Sports coach to the stars Greg Whyte believes that anyone can complete a triathlon. Here, he offers his expert advice for people looking to get started with the growing sport.
Triathlon is a multi-sport endurance race consisting of swimming, cycling and running. Despite its elite reputation, it has become something of a trend in recent years, with around 215,000 people participating in at least one triathlon in 2017, and a 174% increase in membership across the UK.
Former Olympian and sports coach, professor Greg Whyte – who’s worked with everyone from Team GB and Team England to Davina McCall, Greg James and Miranda Hart – believes that with the right planning and a lot of determination, anyone can achieve their goal.
Here are his tips on training for your first-ever triathlon and maximising your performance on race day.
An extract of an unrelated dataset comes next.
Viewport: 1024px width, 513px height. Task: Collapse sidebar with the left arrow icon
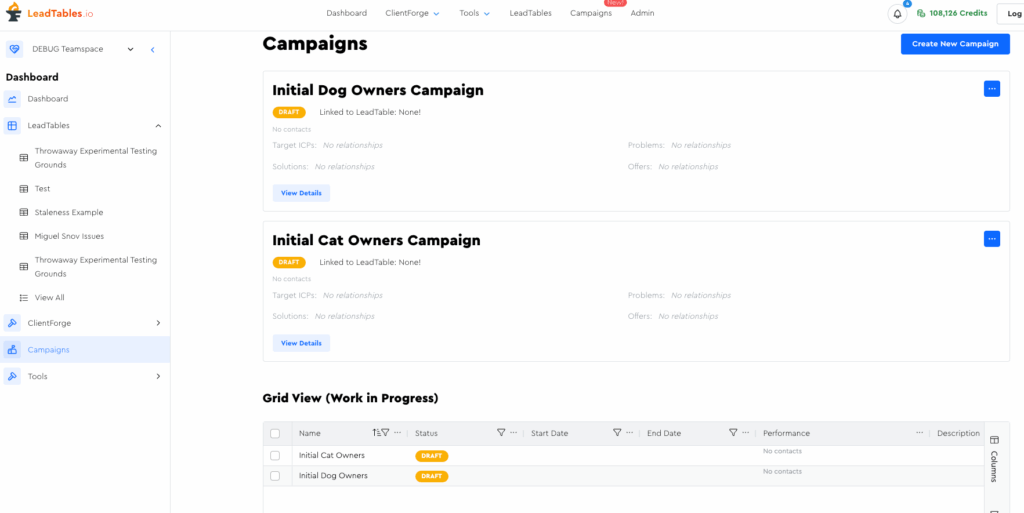tap(153, 49)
Who can take part in triathlon?
The great thing about it is there’s such a range of distances you can do, from super sprint [400m swim, 10km cycle, 5km run] to Ironman [3.8km swim, 180km cycle, 42km run]. For somebody who’s new to triathlon I’d recommend the super sprint or sprint distances.
If you’re reasonably fit, training should take a few months. But there are two critical things to keep in mind: you want to be in good fitness condition because you’ll enjoy it more, and you want to be safe.
Even if you have a disability or injury, don’t assume triathlon is inaccessible to you. Initiatives such as the npower Superhero Series and the Superhero Tri prove the incredible things that can be done in the face of disability and injury, so dream big. You’ll do almost the same training as able-bodied people, but you’ll need to modify certain things depending on your condition.
Where do I begin training?
Start by profiling yourself against the different elements of triathlon to see where you rank on each: swimming, cycling, running. You should then target the greatest weight of training on your weakest event, while trying to maintain your strength in the other disciplines.
If you’re from a non-swimming background, go for a pool-based triathlon in the first instance. Open-water swimming is the absolute nemesis of the vast majority of triathletes. It took me close to three hours just to get Davina McCall into the water on the first training session for her 506-mile ultra marathon. That indicates the fear that the vast majority of novices experience.
Your training here should focus on pacing, and wearable tech like Garmin can help with this.
Learning to ride and to feel confident on the bike is really important. Static bikes are the mainstay of triathletes – particularly beginners – because you can work hard without any concern for falling off or passing traffic. Spinning classes at the gym are also a great introduction to Fartlek (multi-speed) training.
Once you’re comfortable with the feel of a bike, you can start cycling on a closed circuit, such as a park or track, and quiet roads.
There tends to be an emphasis on spending a lot of money on equipment in triathlon. I can confirm that it’s your legs turning the pedals that count, not how expensive the pedals are. You can get fabulous second-hand bikes that are fully loaded and very reasonably priced.
Transitioning from your bike to running is a weird feeling. There are a couple of things you can do to overcome this. First, you need to be much stronger than a regular runner, so spend some time in the gym improving your leg and core strength and stability.
Second, I do what’s called ‘brick sessions’, which are bike-to-run transitions. The best place to do this is the gym. Try a 10-minute static bike ride followed immediately by a five-minute run on the treadmill, and then transition back to the bike and so on, with various intensities and durations.
How do I prepare on race day?
Triathlon is equipment-heavy, from your wetsuit to your bicycle pump. It’s very easy to forget things, so make sure you have everything you need by writing a checklist.
Secondly, give yourself plenty of time to set up your equipment and register. If you’re rushing and panicking, this will have a detrimental effect on your performance.
Over-consuming food and water before a race can cause gastrointestinal distress and nausea. Think of the race as just a hard training session and stick to the meal and fluid you had pre-train.
How do I recover?
The one thing people do badly, I think, is celebrate success by immediately thinking about the next challenge. If you’ve set a goal – whether that’s to complete the race or hit a certain time – and achieved it, you should take time to reflect. Bathe in the glory. That will be the key motivator for you to continue and to challenge yourself again.